Em Campo Grande, embora o acumulado tenha sido menor em comparação ao sul do Estado, a chuva forte também provocou transtornos importantes. A Capital registrou 53,6 milímetros de precipitação, suficientes para causar enxurradas em avenidas, erosões no asfalto, semáforos apagados e queda de árvores em diferentes regiões da cidade.
Motoristas enfrentaram lentidão no trânsito durante os períodos de maior intensidade da chuva, enquanto equipes de emergência trabalharam para remover árvores caídas e sinalizar áreas consideradas perigosas. Em alguns bairros, moradores relataram falta de energia elétrica e dificuldades causadas pelo grande volume de água acumulado em curto espaço de tempo.

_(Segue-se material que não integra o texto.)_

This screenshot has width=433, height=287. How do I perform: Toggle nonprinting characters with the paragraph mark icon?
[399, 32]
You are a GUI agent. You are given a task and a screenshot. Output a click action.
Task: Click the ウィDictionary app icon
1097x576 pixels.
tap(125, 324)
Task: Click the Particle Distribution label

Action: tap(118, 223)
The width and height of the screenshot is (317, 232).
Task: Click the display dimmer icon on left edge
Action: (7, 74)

O cenário meteorológico continua preocupando autoridades estaduais e equipes de monitoramento climático. A previsão aponta manutenção do tempo instável em Mato Grosso do Sul nos próximos dias, com possibilidade de novas pancadas de chuva acompanhadas por raios, ventos fortes e eventuais episódios de granizo.
Especialistas alertam que o solo já bastante encharcado aumenta o risco de novos alagamentos, transbordamentos de córregos e quedas de árvores, principalmente em áreas urbanas com drenagem insuficiente ou próximas de rios e encostas.
Diante da continuidade das chuvas, a orientação é para que moradores evitem áreas alagadas, redobrem atenção em rodovias durante temporais e acompanhem os alertas meteorológicos emitidos para cada região do Estado. Também há preocupação com possíveis danos em pontes, estradas rurais e estruturas urbanas caso o volume de chuva continue elevado ao longo da semana.
As fortes precipitações registradas em Mato Grosso do Sul refletem um cenário climático marcado por mudanças bruscas no tempo e eventos cada vez mais intensos, realidade que tem provocado impactos frequentes em cidades do Estado, especialmente durante períodos de instabilidade atmosférica prolongada.
Enquanto equipes municipais seguem contabilizando prejuízos e monitorando áreas de risco, moradores das regiões mais atingidas convivem com a preocupação de novos temporais e com os desafios provocados pela força das chuvas que transformaram ruas, rios e propriedades em cenários de destruição e alerta.